In dieser Saison wurde Liverpool erstmals seit 17 Jahren wieder Meister – viele schrieben der Hymne magische Kräfte zu. Johan Cruyff, einer der besten Fußballer aller Zeiten, sagte einmal: „Die Liverpool-Fans jagten mir eine Gänsehaut über den Rücken. Eine Gruppe von 40.000 Menschen wurde zu einer Kraft hinter ihrem Team.“
Zwei tragische Ereignisse im Fußball machten das Lied schließlich unvergänglich. Bei einem Drittligaspiel in Bradford brannte 1985 die Holztribüne innerhalb kürzester Zeit ab – 56 Menschen starben, 256 wurden schwer verletzt.
Zur Unterstützung der Angehörigen nahm Gerry Marsden das Lied mit 50 britischen Stars neu auf. Das Lied erreichte erneut Platz eins der Charts und wurde weltweit bekannt.
Vier Jahre später kam es zur Hillsborough-Katastrophe: Bei einer Massenpanik in Sheffield wurden 97 Liverpool-Fans getötet, 766 verletzt – der dunkelste Tag in der Vereinsgeschichte.

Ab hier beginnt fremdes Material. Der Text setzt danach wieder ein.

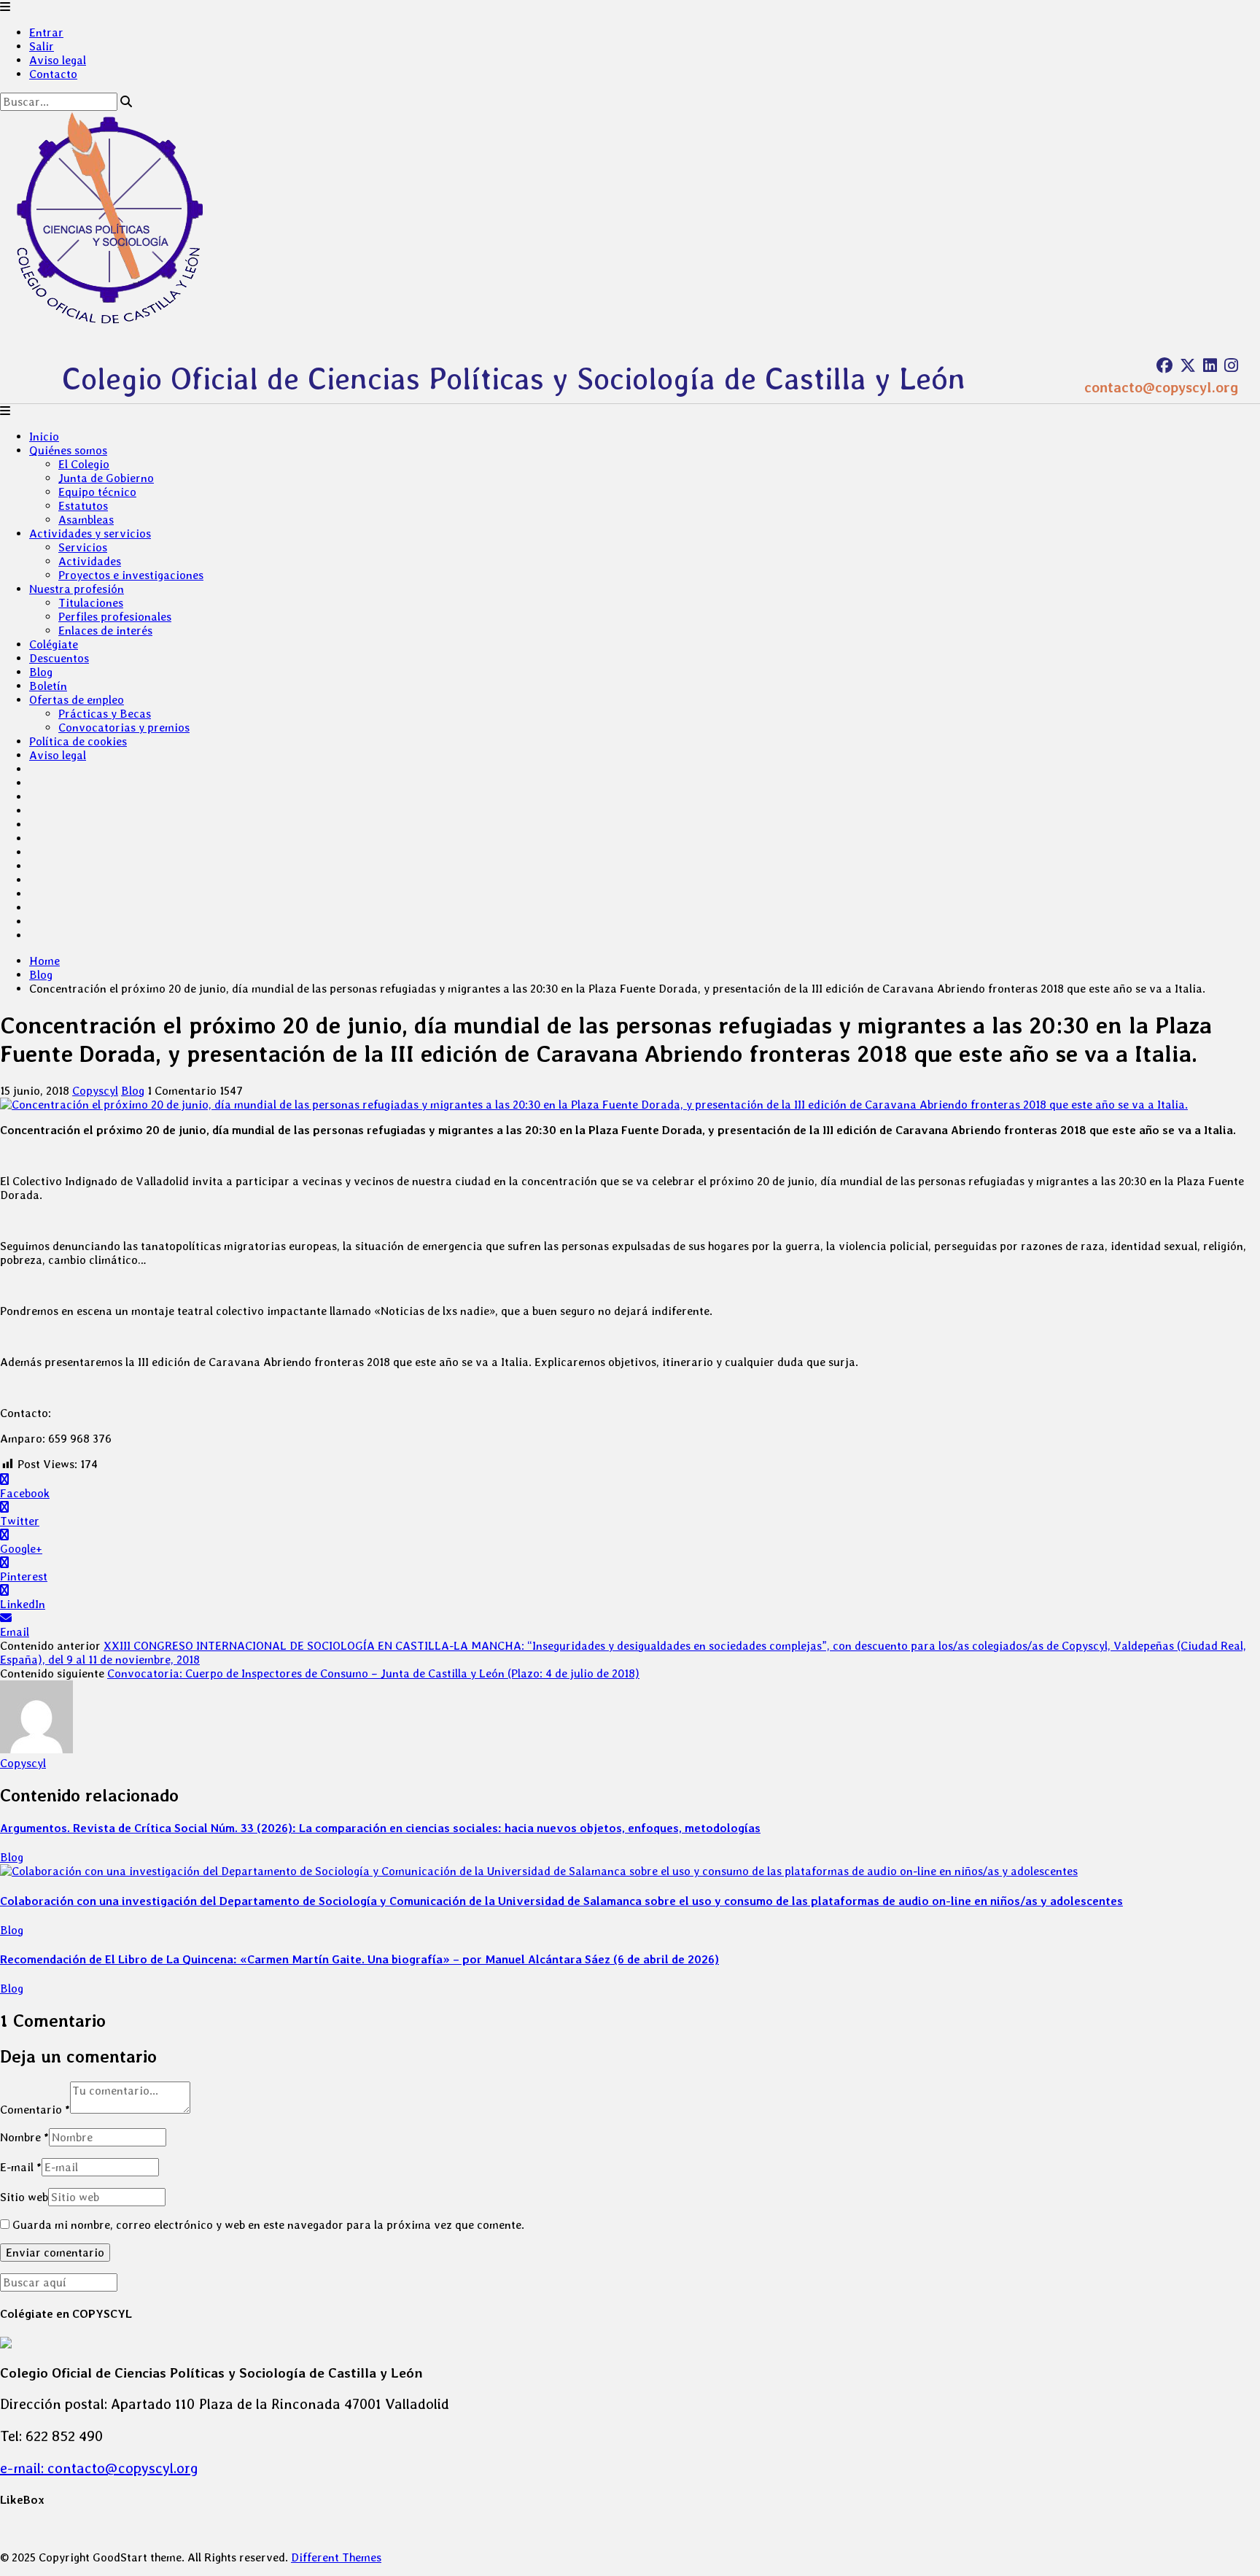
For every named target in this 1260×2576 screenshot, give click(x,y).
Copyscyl (95, 1091)
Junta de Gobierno (106, 478)
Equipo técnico (97, 492)
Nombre (24, 2137)
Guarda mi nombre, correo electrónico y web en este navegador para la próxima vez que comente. (268, 2225)
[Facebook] (1164, 365)
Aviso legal (57, 60)
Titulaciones (90, 603)
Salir (41, 46)
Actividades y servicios (90, 533)
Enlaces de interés (105, 630)
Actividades (89, 561)
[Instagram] (1231, 365)
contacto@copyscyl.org (1161, 387)
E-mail (21, 2167)
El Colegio (83, 464)
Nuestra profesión (76, 589)
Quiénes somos (68, 450)
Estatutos (83, 506)
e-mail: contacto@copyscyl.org (99, 2468)
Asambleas (86, 520)
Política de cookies (78, 741)
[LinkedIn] (1210, 365)
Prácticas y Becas (104, 714)
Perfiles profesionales (114, 617)
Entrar (46, 32)
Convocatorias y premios (124, 727)
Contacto (53, 74)
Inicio (44, 436)
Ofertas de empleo (76, 700)
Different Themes (336, 2557)
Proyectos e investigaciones (130, 575)
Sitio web (24, 2197)
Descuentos (59, 658)
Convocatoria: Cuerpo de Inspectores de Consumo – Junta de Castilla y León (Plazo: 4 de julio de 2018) (373, 1673)
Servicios (82, 547)
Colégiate (53, 644)
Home (44, 961)
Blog (40, 672)
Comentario (35, 2110)
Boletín (48, 686)
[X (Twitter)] (1188, 365)
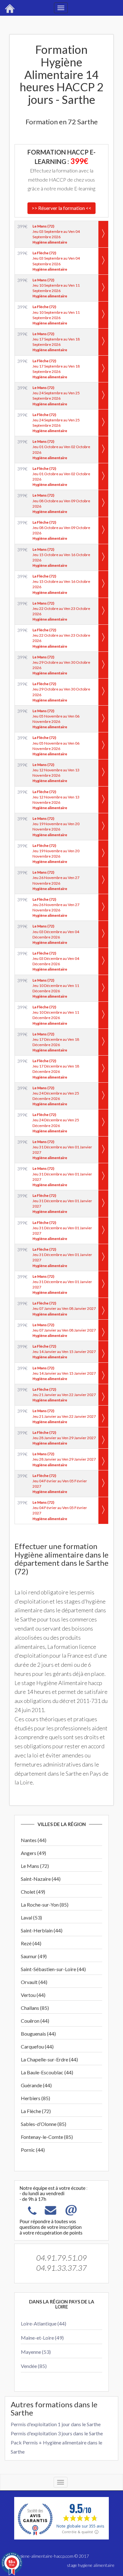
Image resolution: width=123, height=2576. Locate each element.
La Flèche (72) (36, 2111)
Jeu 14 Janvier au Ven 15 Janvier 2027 (64, 1351)
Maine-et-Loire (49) (42, 2338)
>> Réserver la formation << (61, 208)
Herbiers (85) (35, 2098)
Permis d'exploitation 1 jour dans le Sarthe (56, 2424)
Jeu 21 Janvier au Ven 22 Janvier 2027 (64, 1394)
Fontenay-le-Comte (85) (47, 2137)
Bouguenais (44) (38, 2034)
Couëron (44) (35, 2021)
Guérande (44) (36, 2085)
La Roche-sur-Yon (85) (44, 1905)
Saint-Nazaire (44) (41, 1879)
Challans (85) (35, 2008)
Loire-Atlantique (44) (43, 2323)
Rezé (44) (31, 1943)
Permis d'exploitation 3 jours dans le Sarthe (57, 2433)
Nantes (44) (33, 1840)
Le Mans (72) (35, 1866)
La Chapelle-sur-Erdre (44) (49, 2059)
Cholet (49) (33, 1892)
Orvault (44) (34, 1982)
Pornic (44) (33, 2150)
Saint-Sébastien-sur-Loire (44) (53, 1969)
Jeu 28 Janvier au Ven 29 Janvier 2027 (64, 1438)
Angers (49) (33, 1853)
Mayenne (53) (36, 2352)
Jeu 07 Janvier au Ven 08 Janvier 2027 (64, 1308)
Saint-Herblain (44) (41, 1930)
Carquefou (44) (37, 2046)
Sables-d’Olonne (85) (43, 2124)
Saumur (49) (34, 1956)
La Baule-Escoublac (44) (47, 2072)
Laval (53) (31, 1917)
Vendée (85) (34, 2366)
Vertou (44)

„You'll Never Walk Alone“ wurde ins Vereinswappen integriert. Beim zentralen Gedenkgottesdienst in der Liverpooler Kathedrale sangen die Hinterbliebenen gemeinsam den Song.
Mittlerweile gibt es weltweit – von Australien bis Südamerika – zahlreiche Fanklubs, die ihre Mannschaft mit der Hymne unterstützen wollen. Auch in Deutschland wird „YNWA“ unter anderem in Dortmund, Mainz und auf St. Pauli gesungen.